A poetisa precisa da palavra para estar neste mundo. É o que está evidente nestes versos de “Instrumento” (Autoria, 190 páginas). “emanam de mim/ os anseios da arte/ me rondam/ me desejam/ me possuem/ e eu, seduzida,/ cedo-me à poesia”, dispara Gilze Bara, em seu livro de estreia na literatura. Com lançamento previsto para o dia 2 de novembro, a partir das 17h, na Autoria Casa de Cultura, a obra, composta por poemas, contos, crônicas, minicontos, minicrônicas e microcontos, chega para o leitor, contendo textos confessionais, mas também muita história inventada.

“‘Instrumento’ é um livro que demorou a minha vida inteira para sair, porque escrevo desde que eu aprendi a escrever, desde muito criança. Na minha vida toda, mostrei, para pouquíssimas pessoas, o que eu produzia, e, de uns anos para cá, alguma coisa mudou em mim. Fui tomada pelo desejo de tornar pública minha escrita literária, porque a profissional já é pública há muitos anos. Publiquei alguma coisa no meu Instagram e não me senti mal com isso”, conta a autora.

Conhecida pelo trabalho que faz no jornalismo, que se ancora na objetividade, agora, ela se abre diante do leitor, revelando uma Gilze que poucos conhecem. Lança mão de uma escrita subjetiva e sensível para refletir sobre a vida, o cotidiano, a arte, o amor, a maternidade, a dor, a morte da mãe, entre outros temas. Apresenta histórias produzidas hoje e em outros tempos. Segundo ela, revisitar textos de outras décadas não foi um problema. Ela se reconhece em cada palavra que escreveu e que foi levada para “Instrumento.” “Foi primordial o reconhecimento de mim mesma.
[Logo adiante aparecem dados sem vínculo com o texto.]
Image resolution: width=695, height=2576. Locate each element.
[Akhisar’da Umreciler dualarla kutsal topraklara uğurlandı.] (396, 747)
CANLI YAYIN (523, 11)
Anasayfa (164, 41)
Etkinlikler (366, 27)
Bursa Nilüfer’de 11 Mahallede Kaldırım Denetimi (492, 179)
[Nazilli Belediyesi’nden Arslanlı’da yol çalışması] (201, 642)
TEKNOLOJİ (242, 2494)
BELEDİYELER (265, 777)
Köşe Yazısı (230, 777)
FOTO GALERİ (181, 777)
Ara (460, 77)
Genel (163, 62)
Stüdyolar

Foi primordial a escrita, a forma como eu escrevi, e foi primordial o desejo de compartilhar.”

Marisa Loures – O segundo poema do livro chama-se “Sedução.” Você escreve assim: “emanam de mim/ os anseios da arte/ me rondam/ me desejam/ me possuem/ e eu, seduzida,/ cedo-me à poesia.” Nesses versos, você deixa bem claro o quanto se sente seduzida pela poesia. Por que escolheu este momento especificamente para deixar sua escrita literária vir a público?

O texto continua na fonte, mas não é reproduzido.